Comienza la primera oleada de vacaciones y, con ella, la pesadilla de los accidentes de tráfico. Siempre se subraya que los más mortíferos no se producen en las llamadas “operación salida” y “operación llegada”, sino en los recorridos cortos que realizan los veraneantes durante las propias vacaciones: ida y vuelta a fiestas populares, bailongos, etcétera. Eso no nos consuela gran cosa a quienes vivimos buena parte del año en áreas turísticas –nos obliga a estar en guardia a diario–, pero tampoco arregla nada a la muchísima gente que no se ve involucrada en trágicos accidentes mortales, sino en lo que se suele llamar “accidentes de chapa”, en los que las víctimas pasivas no resultan heridas pero, sin comerlo ni beberlo, se ven con el coche en el taller, lo que parte sus planes estivales por el eje.

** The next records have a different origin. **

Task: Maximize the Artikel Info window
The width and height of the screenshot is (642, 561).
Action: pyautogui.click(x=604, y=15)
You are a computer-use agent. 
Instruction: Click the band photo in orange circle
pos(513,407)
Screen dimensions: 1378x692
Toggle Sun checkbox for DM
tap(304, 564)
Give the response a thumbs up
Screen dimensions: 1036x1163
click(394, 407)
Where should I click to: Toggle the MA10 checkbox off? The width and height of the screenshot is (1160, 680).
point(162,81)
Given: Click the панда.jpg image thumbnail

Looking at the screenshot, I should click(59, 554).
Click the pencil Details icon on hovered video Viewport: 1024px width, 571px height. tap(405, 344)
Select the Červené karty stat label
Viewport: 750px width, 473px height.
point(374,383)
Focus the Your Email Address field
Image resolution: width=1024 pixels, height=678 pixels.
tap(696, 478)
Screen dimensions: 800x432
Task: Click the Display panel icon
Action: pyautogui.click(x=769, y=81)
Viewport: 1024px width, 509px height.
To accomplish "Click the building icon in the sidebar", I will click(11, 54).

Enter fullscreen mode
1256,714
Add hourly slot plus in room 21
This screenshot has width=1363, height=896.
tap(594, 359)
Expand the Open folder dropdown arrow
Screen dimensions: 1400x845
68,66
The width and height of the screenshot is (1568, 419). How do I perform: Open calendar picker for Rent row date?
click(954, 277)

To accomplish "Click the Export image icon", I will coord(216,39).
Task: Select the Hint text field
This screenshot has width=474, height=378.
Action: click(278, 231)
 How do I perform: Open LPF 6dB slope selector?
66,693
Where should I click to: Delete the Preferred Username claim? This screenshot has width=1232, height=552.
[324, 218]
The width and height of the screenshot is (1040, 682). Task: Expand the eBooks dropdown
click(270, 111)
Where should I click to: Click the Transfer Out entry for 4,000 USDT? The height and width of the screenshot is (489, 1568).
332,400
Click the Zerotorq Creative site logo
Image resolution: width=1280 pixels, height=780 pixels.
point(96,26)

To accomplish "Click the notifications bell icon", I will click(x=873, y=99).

Un tópico muy al uso cuando se habla de estas cosas es el que sostiene que “si esos locos quieren matarse, que se maten, pero que dejen a los demás en paz”. Más de una vez he respondido que esa propuesta, aparentemente sensata, es pura y simplemente irrealizable. Los automovilistas agresivos y temerarios no pueden matarse dejando a los demás en paz. Por muchas razones. Para empezar, y aunque consigan estrellarse sin chocar con nadie ni romper ningún bien público o privado (cosa altamente improbable), obligan a que se desplacen al lugar del accidente una ambulancia y una grúa, lo que supone un gasto para la comunidad y un entorpecimiento de la circulación. En segundo término, y aunque hayan tenido a bien hacerse papilla, es obligatorio llevar sus despojos a un hospital, para que un médico certifique que están cadáveres, y eso también supone un dispendio de dinero público. No hablemos ya de quienes no se matan, sino que se quedan inválidos y se convierten en una carga –en una carga enorme, una vez sumados– para la colectividad.
Nadie es imprudente por su cuenta y riesgo, sin más. Lo subrayo para contribuir a que la próxima vez que un descerebrado de ésos se os pegue detrás, a 160 kilómetros por hora, como si tuviera ganas de meterse en el maletero de vuestro coche o pasaros por encima, lo miréis con todavía peor cara.
Javier Ortiz. El dedo en la llaga, diario Público (3 de julio de 2008).